La photographe indépendante est également fondatrice du 18 Derb el Ferrane, un riad culturel situé dans la médina de la ville ocre. Les projecteurs seront également braqués sur la création artistique des jeunes Algériens entre 20 et 30 ans.  A travers «Ikbal/Arrivées, pour une nouvelle photographie Algérienne», ont été exposées à la Cité Internationale des Arts pas moins de 400 photographies qui témoignent de  cette nouvelle génération d’hommes et de femmes racontant l’Algérie d’aujourd’hui.

Du côté de la MEP, la programmation propose de plonger dans les univers de Xenia Nikolskaya, Farida Hamak et Hicham Benohoud, 3 photographes à la démarche singulière présentant un chez-soi.
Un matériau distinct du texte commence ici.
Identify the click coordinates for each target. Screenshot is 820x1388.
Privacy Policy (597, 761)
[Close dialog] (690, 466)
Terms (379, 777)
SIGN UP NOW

Benohoud y présente les séries atypiques et décalées «The Hole» et «Acrobatics».

Le travail exceptionnel sur la lumière de Mustapha Azeroual qui faisait déjà partie des participants lors de la première édition de la Biennale sera dévoilé en plein quartier du marais à la Galerie Binome. Ce dernier présentera ses travaux lors d’un duo show intitulé «The Third image» avec l’artiste Sara Naim.

D’autres photographes posent également leur regard sur le Maroc à l’instar de Daniel Aron qui immortalise des intérieurs à Tanger à la Galerie Photo 12 ou encore Marco Barbon qui expose «The Internzone» série réalisée à Tanger aussi à découvrir à la Galerie Clémentine de La Ferronnière.  Cette édition est également dédiée à Leïla Alaoui tragiquement disparue lors des attentats de janvier 2015 à Ouagadougou au moment même où sa série de portraits «Les Marocains» était accrochée à la MEP.